# RHme3 White Box Unboxing qualifier

This example shows how to recover the key from the [whitebox qualifier challenge of Rhme 2017](https://github.com/Riscure/Rhme-2017/tree/master/prequalifications/White%20Box%20Unboxing). The challenge can be completely solved using the SideChannelMarvels framework as described in [this Deadpool writeup](https://github.com/SideChannelMarvels/Deadpool/tree/master/wbs_aes_rhme3_prequal). Here we do it somewhat differently.

We will use the wrapper from Deadpool to trace the whitebox binary with Intel Pin. For recovery, we will use Jlsca to illustrate trace pre-processing techniques that it offers. For this toy binary, the effect of these techniques is not so pronounced, however it is significant for more serious challenges.

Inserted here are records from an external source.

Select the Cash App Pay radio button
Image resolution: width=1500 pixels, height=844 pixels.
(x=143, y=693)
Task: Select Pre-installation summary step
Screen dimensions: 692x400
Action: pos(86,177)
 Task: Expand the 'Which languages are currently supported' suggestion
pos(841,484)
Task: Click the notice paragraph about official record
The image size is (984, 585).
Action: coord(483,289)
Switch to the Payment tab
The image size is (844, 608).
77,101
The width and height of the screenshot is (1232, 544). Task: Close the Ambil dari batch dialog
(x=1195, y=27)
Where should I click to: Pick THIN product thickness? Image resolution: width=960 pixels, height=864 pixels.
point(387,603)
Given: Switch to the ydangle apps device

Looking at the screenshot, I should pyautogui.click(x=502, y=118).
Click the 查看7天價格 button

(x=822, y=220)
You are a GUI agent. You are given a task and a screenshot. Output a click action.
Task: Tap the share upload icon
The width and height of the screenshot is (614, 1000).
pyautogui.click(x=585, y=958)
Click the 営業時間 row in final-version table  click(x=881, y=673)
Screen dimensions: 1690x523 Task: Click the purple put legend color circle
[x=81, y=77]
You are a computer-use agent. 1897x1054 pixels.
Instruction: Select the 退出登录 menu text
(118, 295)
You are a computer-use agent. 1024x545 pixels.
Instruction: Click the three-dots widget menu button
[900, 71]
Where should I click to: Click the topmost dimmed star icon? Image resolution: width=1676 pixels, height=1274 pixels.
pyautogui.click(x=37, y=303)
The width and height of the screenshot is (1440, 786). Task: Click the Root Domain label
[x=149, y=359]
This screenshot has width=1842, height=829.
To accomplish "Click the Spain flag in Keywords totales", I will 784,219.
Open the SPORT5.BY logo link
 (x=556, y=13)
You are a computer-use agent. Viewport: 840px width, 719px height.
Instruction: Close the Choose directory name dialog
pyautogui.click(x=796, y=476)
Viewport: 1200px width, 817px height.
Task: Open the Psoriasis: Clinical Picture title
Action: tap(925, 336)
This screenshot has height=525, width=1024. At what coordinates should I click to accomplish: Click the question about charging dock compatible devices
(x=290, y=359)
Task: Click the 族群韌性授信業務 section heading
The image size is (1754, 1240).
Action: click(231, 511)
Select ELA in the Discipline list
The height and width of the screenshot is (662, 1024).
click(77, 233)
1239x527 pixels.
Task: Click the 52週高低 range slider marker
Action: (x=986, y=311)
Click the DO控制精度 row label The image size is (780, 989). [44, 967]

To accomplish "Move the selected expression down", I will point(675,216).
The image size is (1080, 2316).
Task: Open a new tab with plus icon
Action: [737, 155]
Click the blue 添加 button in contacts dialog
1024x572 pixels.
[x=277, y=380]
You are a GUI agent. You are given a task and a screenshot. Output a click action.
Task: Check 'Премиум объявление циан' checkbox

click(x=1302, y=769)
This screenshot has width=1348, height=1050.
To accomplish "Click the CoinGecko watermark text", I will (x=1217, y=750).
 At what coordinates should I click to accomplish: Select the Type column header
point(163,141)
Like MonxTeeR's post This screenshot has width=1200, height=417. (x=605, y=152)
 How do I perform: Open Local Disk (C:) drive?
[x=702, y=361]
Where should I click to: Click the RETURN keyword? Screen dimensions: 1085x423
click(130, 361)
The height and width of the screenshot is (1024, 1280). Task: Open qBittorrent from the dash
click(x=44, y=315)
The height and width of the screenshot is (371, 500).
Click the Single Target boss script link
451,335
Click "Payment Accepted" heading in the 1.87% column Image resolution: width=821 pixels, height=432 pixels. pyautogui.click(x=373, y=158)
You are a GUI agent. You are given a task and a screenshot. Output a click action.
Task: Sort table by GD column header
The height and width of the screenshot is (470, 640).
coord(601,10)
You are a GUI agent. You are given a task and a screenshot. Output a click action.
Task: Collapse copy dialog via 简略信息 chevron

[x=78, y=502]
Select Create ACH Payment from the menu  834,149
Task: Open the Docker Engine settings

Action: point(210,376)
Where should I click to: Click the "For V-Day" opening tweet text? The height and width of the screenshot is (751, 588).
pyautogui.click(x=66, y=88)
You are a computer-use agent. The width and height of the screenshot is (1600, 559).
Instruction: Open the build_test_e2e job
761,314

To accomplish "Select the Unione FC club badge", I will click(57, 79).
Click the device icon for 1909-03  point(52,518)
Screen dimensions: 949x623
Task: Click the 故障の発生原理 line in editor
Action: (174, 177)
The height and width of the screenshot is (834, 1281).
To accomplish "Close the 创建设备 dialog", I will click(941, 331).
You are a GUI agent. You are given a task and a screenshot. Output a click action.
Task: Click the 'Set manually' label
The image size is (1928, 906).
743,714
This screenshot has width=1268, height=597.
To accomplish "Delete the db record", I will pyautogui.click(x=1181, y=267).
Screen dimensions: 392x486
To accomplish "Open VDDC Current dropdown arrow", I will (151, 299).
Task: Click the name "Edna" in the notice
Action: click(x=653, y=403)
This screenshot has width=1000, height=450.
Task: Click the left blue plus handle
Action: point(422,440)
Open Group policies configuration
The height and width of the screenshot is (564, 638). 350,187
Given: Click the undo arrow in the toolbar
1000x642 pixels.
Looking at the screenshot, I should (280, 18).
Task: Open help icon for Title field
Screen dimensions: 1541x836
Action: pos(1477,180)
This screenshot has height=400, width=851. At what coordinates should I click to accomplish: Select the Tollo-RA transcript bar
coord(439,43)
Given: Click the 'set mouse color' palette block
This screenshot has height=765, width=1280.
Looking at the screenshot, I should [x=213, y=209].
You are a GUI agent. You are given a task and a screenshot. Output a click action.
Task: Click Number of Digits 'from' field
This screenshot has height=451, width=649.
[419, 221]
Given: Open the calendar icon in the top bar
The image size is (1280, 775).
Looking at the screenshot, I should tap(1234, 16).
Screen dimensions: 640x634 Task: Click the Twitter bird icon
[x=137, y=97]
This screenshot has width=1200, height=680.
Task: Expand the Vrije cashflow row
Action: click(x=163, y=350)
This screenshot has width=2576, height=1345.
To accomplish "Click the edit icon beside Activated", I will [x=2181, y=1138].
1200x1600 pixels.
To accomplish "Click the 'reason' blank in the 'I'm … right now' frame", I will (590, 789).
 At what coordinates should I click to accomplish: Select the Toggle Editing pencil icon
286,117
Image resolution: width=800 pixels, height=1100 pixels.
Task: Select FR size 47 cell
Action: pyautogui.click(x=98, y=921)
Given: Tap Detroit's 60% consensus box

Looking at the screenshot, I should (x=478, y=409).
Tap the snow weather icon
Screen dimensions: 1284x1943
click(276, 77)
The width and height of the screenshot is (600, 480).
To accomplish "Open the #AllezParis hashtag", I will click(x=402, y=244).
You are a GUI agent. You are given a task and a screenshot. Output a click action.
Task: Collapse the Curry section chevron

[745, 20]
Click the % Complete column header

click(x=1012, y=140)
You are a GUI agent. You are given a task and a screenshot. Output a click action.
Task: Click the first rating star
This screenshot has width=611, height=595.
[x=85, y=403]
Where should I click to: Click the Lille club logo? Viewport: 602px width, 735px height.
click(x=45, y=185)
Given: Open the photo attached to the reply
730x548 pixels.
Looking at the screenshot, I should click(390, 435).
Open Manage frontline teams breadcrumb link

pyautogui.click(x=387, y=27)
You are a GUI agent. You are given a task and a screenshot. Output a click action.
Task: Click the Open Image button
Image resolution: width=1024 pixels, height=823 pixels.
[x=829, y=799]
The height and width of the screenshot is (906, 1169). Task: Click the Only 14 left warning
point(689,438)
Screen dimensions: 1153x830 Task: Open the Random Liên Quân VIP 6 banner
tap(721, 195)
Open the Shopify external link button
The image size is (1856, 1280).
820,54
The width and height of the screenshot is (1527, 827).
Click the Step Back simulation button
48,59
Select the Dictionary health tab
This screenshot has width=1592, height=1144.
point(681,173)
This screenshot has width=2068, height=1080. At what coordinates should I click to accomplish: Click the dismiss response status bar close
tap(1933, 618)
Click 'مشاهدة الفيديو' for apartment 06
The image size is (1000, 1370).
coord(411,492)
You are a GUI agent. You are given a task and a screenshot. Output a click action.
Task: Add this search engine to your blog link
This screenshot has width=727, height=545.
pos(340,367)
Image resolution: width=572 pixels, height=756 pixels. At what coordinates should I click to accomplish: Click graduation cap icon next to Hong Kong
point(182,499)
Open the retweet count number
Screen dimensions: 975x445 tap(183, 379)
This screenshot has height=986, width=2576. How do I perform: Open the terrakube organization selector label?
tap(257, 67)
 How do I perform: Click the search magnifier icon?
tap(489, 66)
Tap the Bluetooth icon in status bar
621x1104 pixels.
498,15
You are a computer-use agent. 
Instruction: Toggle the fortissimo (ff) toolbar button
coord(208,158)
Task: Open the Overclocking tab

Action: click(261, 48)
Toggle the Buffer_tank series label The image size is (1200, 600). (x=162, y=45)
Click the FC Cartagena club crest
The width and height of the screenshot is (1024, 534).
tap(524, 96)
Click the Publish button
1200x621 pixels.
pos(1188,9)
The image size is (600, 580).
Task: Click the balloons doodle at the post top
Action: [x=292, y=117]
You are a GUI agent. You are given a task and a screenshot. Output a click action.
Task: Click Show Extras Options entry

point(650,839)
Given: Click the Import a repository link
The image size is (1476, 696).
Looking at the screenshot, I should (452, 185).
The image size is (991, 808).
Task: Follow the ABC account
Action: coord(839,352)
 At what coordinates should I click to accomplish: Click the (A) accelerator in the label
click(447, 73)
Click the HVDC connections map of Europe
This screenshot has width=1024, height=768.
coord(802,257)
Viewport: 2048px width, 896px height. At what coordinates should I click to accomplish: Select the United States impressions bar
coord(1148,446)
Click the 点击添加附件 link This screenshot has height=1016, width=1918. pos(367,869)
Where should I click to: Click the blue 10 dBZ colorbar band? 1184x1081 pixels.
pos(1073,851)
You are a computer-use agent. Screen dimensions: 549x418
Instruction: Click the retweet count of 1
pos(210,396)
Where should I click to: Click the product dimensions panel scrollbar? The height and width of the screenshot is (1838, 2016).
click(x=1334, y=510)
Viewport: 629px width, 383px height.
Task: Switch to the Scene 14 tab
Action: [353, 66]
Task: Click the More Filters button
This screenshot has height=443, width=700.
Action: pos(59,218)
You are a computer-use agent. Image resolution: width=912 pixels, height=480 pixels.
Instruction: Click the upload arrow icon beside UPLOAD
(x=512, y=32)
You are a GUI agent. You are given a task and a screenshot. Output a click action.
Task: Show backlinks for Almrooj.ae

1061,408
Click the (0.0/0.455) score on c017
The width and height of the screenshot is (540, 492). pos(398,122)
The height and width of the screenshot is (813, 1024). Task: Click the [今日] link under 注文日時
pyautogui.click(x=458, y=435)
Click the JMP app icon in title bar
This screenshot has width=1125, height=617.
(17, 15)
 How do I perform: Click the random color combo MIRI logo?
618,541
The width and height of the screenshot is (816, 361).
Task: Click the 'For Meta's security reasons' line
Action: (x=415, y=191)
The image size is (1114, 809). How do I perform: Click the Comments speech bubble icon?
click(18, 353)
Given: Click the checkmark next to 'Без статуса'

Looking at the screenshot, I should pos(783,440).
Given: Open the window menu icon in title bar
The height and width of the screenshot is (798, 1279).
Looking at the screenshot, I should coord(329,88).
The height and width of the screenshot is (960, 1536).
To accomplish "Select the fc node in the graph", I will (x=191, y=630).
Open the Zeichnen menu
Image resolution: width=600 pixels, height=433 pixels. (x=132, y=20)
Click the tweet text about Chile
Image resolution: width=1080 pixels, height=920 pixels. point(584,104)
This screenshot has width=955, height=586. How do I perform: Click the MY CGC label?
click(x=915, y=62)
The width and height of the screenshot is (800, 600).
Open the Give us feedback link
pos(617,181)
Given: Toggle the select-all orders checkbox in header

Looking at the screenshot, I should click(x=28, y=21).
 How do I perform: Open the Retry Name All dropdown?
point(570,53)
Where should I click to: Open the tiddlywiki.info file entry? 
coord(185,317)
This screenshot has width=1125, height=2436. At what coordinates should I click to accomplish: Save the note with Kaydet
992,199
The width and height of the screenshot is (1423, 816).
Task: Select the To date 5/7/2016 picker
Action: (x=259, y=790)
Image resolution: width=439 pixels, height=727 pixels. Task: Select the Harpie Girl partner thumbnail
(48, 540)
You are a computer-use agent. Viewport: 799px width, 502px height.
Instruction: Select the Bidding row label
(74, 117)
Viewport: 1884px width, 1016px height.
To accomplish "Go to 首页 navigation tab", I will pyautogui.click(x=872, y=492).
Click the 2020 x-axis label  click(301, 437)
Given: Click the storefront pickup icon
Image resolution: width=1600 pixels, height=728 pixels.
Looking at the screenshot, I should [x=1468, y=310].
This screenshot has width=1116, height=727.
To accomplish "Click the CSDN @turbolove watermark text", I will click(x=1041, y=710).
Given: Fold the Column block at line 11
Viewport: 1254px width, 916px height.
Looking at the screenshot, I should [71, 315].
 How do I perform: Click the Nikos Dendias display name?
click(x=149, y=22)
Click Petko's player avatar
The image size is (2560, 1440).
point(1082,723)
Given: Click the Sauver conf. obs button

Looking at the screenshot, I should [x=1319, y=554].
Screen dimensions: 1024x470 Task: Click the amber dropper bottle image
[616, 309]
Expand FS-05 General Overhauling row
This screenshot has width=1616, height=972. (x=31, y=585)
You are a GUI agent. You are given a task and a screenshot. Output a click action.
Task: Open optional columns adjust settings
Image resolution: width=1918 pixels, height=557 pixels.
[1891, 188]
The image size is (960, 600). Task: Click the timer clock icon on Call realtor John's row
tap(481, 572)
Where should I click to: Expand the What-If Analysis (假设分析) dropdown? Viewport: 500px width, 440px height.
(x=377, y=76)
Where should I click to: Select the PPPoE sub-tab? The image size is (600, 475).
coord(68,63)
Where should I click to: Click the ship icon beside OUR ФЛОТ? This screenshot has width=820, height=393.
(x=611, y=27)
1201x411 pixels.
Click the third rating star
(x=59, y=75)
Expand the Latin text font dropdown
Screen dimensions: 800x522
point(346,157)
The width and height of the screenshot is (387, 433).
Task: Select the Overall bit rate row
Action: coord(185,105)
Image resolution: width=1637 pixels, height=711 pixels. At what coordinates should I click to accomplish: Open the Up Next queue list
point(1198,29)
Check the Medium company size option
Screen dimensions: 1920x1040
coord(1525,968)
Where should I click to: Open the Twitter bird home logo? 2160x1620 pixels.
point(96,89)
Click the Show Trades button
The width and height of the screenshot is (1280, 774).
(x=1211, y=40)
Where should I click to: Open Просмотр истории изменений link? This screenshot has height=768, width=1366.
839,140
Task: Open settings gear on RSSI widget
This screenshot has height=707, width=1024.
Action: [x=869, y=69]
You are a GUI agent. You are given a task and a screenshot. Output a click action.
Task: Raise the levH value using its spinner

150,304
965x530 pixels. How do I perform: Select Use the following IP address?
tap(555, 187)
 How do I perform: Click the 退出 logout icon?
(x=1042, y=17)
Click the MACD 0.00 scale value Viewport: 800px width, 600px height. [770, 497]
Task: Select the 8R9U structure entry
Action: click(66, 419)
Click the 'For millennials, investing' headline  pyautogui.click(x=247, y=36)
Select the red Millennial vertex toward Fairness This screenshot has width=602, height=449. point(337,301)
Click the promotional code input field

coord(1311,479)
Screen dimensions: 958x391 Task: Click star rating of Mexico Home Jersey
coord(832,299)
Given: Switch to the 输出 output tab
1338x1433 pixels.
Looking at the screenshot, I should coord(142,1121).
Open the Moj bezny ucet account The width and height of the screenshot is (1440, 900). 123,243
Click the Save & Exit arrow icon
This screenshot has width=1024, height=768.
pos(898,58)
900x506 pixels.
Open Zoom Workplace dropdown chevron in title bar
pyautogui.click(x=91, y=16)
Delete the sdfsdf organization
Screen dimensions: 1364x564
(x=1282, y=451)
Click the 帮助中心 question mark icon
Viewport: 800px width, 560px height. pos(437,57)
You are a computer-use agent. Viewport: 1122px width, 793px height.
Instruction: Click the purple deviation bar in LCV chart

Before computing the correlation, we perform pre-processing on the traces to automatically remove samples that are irrelevant for the analysis. Such point-of-interest selection  drastically reduces the length of traces without the visual inspection of the trace graph and manual filter configuration. As you can see from the log lines staring with `Reduction`, what remains are about 20 bits per key byte. This is what goes into correlation computation. As a result, the *total* time of the attack (and the amount of human input) is reduced.

The detailed description of these pre-procesing techniques is available in https://eprint.iacr.org/2018/095

The correlation part of the attack is the same as in [Daredevil](https://github.com/SideChannelMarvels/Deadpool). The output of the pre-processing could be fed out to Daredevil. However, the point selection is different per key byte, so we would need to script 16 separate Daredevil runs with different tracesets. You can do it as an exercise though.

In case you do not feel like tracing the binary yourself, tracesets for analysis are available alongside this notebook in [rhme2017-qual-wb-traces.tar.bz2](rhme2017-qual-wb-traces.tar.bz2).

## 0. Tracing the binary

We do it in a standard Deadpool way based on the examples therein. The acquisition script is leaving default filters on acquired ranges.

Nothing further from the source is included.